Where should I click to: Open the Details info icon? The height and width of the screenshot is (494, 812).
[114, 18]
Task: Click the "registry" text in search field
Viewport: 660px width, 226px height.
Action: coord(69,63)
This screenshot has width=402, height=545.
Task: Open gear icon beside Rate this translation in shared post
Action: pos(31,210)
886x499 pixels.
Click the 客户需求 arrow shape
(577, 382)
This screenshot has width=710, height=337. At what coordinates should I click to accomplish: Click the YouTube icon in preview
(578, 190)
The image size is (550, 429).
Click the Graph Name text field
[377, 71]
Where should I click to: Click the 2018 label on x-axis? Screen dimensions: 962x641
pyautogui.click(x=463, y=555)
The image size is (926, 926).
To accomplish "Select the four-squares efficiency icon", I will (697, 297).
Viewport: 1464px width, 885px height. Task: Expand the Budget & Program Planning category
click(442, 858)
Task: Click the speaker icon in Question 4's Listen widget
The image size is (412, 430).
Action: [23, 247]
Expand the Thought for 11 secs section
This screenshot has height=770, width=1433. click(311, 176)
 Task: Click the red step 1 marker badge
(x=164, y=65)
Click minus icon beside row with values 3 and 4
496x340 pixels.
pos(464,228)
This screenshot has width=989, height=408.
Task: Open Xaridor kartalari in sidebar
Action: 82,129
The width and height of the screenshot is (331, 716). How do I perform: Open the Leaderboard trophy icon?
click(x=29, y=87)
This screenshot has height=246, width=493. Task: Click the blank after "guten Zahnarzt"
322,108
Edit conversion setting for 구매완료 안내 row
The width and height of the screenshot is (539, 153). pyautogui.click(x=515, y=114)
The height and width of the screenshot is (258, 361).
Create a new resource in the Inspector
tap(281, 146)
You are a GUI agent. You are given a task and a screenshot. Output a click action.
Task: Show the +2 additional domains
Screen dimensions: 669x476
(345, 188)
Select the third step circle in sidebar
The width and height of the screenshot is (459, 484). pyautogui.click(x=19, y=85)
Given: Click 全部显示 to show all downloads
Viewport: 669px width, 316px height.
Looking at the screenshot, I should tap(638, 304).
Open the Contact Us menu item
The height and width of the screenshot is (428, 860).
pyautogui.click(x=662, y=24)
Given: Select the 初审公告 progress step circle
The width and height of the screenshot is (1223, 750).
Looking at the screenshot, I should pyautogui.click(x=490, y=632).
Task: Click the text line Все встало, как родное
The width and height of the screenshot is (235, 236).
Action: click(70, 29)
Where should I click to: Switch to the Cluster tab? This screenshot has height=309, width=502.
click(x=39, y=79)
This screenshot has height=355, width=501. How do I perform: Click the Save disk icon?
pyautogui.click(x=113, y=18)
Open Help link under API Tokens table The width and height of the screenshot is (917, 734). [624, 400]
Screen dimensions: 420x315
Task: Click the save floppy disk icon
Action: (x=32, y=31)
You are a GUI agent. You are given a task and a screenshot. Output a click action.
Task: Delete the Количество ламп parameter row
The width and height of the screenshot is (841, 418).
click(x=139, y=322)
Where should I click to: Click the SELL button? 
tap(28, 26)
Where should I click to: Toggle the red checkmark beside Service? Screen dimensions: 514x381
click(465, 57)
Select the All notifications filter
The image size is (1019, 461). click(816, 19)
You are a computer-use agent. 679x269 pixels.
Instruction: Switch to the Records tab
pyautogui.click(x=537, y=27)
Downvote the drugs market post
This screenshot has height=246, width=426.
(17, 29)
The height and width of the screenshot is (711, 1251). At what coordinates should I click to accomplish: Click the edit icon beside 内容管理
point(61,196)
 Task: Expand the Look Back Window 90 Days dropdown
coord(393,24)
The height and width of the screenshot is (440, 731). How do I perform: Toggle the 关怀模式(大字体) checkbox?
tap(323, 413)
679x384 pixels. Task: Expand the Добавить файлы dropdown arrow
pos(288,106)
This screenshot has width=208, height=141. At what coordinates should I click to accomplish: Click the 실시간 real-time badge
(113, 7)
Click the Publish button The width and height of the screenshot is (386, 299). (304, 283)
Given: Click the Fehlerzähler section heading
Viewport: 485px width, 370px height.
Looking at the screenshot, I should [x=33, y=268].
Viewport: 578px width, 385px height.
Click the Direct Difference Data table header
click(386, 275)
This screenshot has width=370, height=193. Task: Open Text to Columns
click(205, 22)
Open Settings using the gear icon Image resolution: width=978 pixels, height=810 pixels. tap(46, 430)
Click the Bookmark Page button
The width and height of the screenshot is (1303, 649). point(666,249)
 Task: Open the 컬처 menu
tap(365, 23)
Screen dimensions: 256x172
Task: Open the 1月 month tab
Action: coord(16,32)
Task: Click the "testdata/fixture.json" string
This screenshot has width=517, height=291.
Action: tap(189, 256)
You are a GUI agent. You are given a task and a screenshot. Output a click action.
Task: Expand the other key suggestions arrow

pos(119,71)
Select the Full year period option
###
A verbatim copy of every record is what you should return.

Where should I click to: Open the Details info icon? The height and width of the screenshot is (494, 812).
[114, 18]
Task: Click the "registry" text in search field
Viewport: 660px width, 226px height.
Action: coord(69,63)
This screenshot has width=402, height=545.
Task: Open gear icon beside Rate this translation in shared post
Action: pos(31,210)
886x499 pixels.
Click the 客户需求 arrow shape
(577, 382)
This screenshot has width=710, height=337. At what coordinates should I click to accomplish: Click the YouTube icon in preview
(578, 190)
The image size is (550, 429).
Click the Graph Name text field
[377, 71]
Where should I click to: Click the 2018 label on x-axis? Screen dimensions: 962x641
pyautogui.click(x=463, y=555)
The image size is (926, 926).
To accomplish "Select the four-squares efficiency icon", I will (697, 297).
Viewport: 1464px width, 885px height. Task: Expand the Budget & Program Planning category
click(442, 858)
Task: Click the speaker icon in Question 4's Listen widget
The image size is (412, 430).
Action: [23, 247]
Expand the Thought for 11 secs section
This screenshot has height=770, width=1433. click(311, 176)
 Task: Click the red step 1 marker badge
(x=164, y=65)
Click minus icon beside row with values 3 and 4
496x340 pixels.
pos(464,228)
This screenshot has width=989, height=408.
Task: Open Xaridor kartalari in sidebar
Action: 82,129
The width and height of the screenshot is (331, 716). How do I perform: Open the Leaderboard trophy icon?
click(x=29, y=87)
This screenshot has height=246, width=493. Task: Click the blank after "guten Zahnarzt"
322,108
Edit conversion setting for 구매완료 안내 row
The width and height of the screenshot is (539, 153). pyautogui.click(x=515, y=114)
The height and width of the screenshot is (258, 361).
Create a new resource in the Inspector
tap(281, 146)
You are a GUI agent. You are given a task and a screenshot. Output a click action.
Task: Show the +2 additional domains
Screen dimensions: 669x476
(345, 188)
Select the third step circle in sidebar
The width and height of the screenshot is (459, 484). pyautogui.click(x=19, y=85)
Given: Click 全部显示 to show all downloads
Viewport: 669px width, 316px height.
Looking at the screenshot, I should tap(638, 304).
Open the Contact Us menu item
The height and width of the screenshot is (428, 860).
pyautogui.click(x=662, y=24)
Given: Select the 初审公告 progress step circle
The width and height of the screenshot is (1223, 750).
Looking at the screenshot, I should pyautogui.click(x=490, y=632).
Task: Click the text line Все встало, как родное
The width and height of the screenshot is (235, 236).
Action: click(70, 29)
Where should I click to: Switch to the Cluster tab? This screenshot has height=309, width=502.
click(x=39, y=79)
This screenshot has height=355, width=501. How do I perform: Click the Save disk icon?
pyautogui.click(x=113, y=18)
Open Help link under API Tokens table The width and height of the screenshot is (917, 734). [624, 400]
Screen dimensions: 420x315
Task: Click the save floppy disk icon
Action: (x=32, y=31)
You are a GUI agent. You are given a task and a screenshot. Output a click action.
Task: Delete the Количество ламп parameter row
The width and height of the screenshot is (841, 418).
click(x=139, y=322)
Where should I click to: Click the SELL button? 
tap(28, 26)
Where should I click to: Toggle the red checkmark beside Service? Screen dimensions: 514x381
click(465, 57)
Select the All notifications filter
The image size is (1019, 461). click(816, 19)
You are a computer-use agent. 679x269 pixels.
Instruction: Switch to the Records tab
pyautogui.click(x=537, y=27)
Downvote the drugs market post
This screenshot has height=246, width=426.
(17, 29)
The height and width of the screenshot is (711, 1251). At what coordinates should I click to accomplish: Click the edit icon beside 内容管理
point(61,196)
 Task: Expand the Look Back Window 90 Days dropdown
coord(393,24)
The height and width of the screenshot is (440, 731). How do I perform: Toggle the 关怀模式(大字体) checkbox?
tap(323, 413)
679x384 pixels. Task: Expand the Добавить файлы dropdown arrow
pos(288,106)
This screenshot has width=208, height=141. At what coordinates should I click to accomplish: Click the 실시간 real-time badge
(113, 7)
Click the Publish button The width and height of the screenshot is (386, 299). (304, 283)
Given: Click the Fehlerzähler section heading
Viewport: 485px width, 370px height.
Looking at the screenshot, I should [x=33, y=268].
Viewport: 578px width, 385px height.
Click the Direct Difference Data table header
click(386, 275)
This screenshot has width=370, height=193. Task: Open Text to Columns
click(205, 22)
Open Settings using the gear icon Image resolution: width=978 pixels, height=810 pixels. tap(46, 430)
Click the Bookmark Page button
The width and height of the screenshot is (1303, 649). point(666,249)
 Task: Open the 컬처 menu
tap(365, 23)
Screen dimensions: 256x172
Task: Open the 1月 month tab
Action: coord(16,32)
Task: Click the "testdata/fixture.json" string
This screenshot has width=517, height=291.
Action: tap(189, 256)
You are a GUI agent. You are given a task and a screenshot. Output a click action.
Task: Expand the other key suggestions arrow

pos(119,71)
Select the Full year period option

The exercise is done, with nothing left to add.